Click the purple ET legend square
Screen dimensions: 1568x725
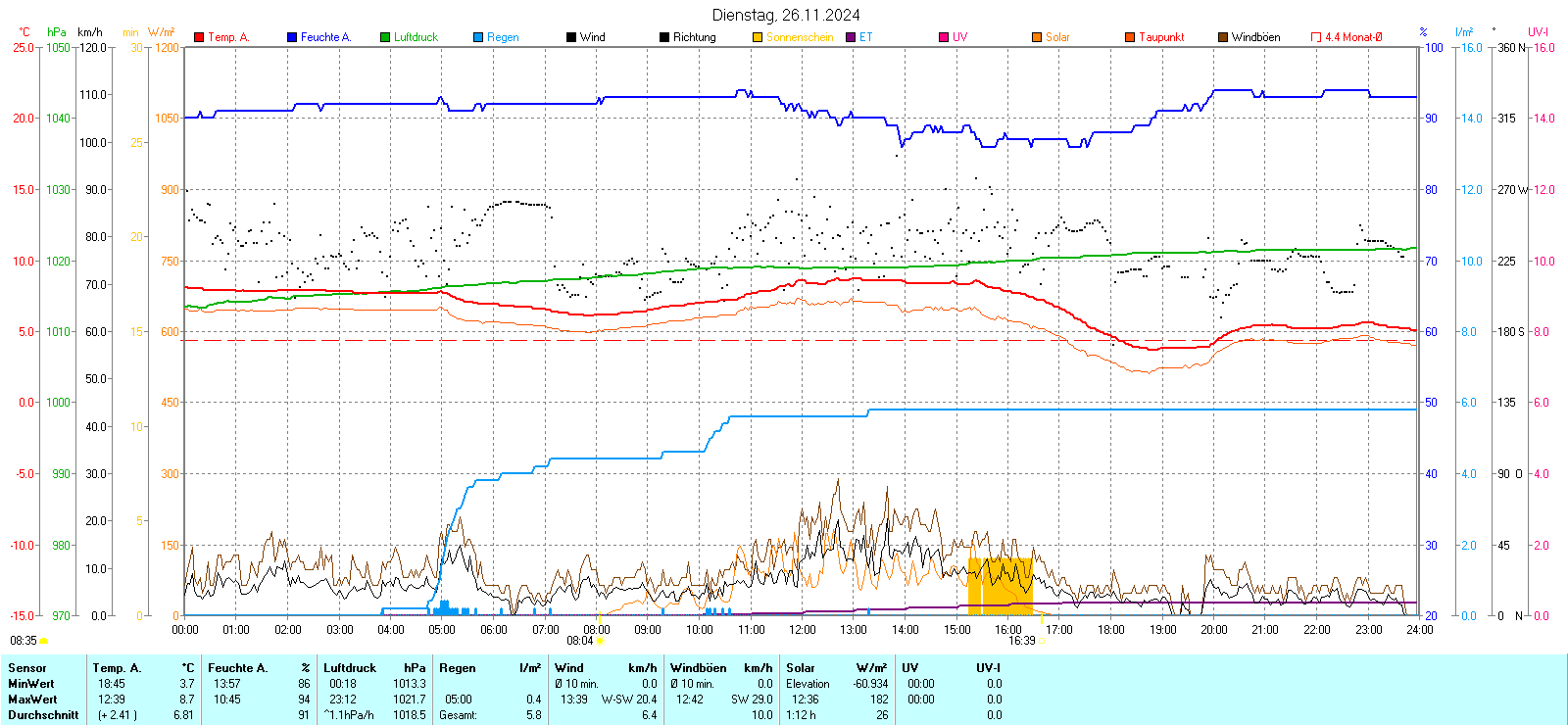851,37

--

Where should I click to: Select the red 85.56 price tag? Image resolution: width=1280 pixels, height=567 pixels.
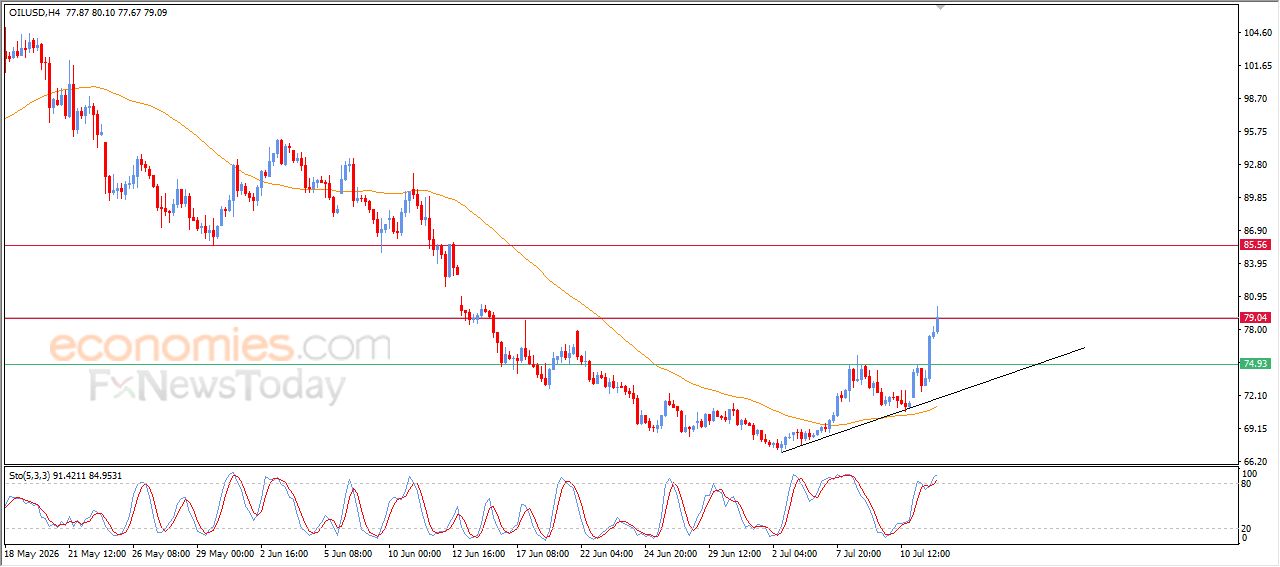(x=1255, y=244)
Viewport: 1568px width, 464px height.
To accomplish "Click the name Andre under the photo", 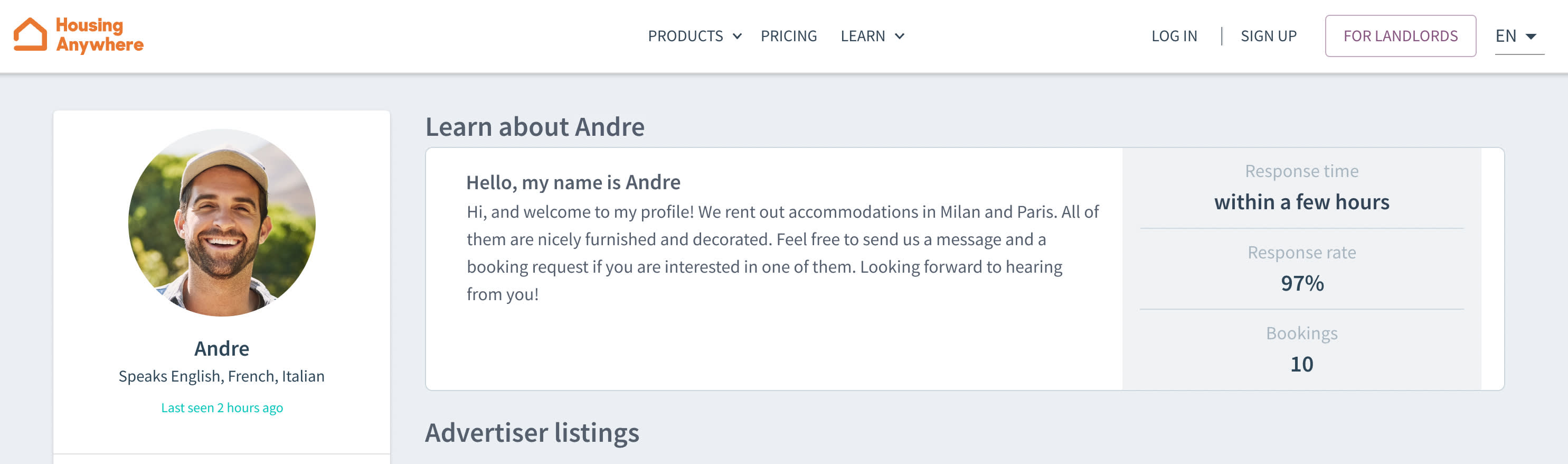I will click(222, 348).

- **WHAT THIS TASK INVOLVES**
Count the lines in the records that contain the string "height". Give only the number.

- **EXERCISE OUTPUT**
2